= Work instructions =
Take the entries that follow and return only the lines from the one with "Where should I click to: Open the Microsoft" through the final line, leaving every picture behind.

= Data provided =
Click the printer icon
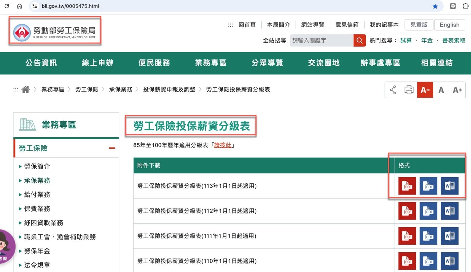The height and width of the screenshot is (272, 471). [x=409, y=90]
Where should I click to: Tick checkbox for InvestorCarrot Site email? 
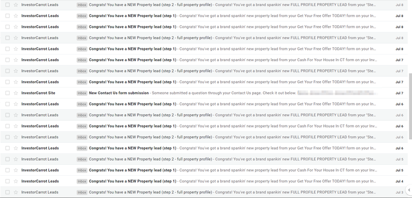click(x=8, y=93)

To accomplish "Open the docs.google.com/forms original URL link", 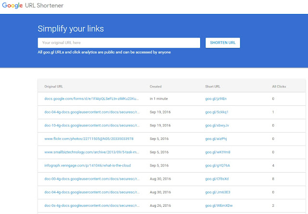I will [x=91, y=99].
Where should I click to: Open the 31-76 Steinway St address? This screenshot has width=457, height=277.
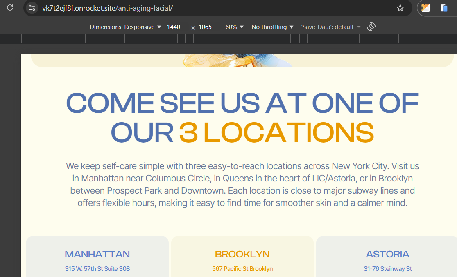(x=388, y=268)
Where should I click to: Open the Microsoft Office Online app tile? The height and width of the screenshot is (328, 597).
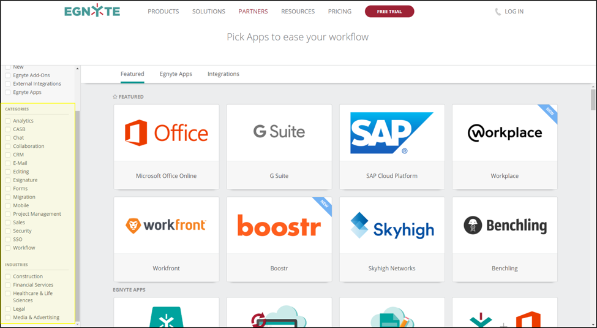(166, 133)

= Result below =
Where should I click to: Open the Microsoft Office Online app tile? The height and width of the screenshot is (328, 597).
(166, 133)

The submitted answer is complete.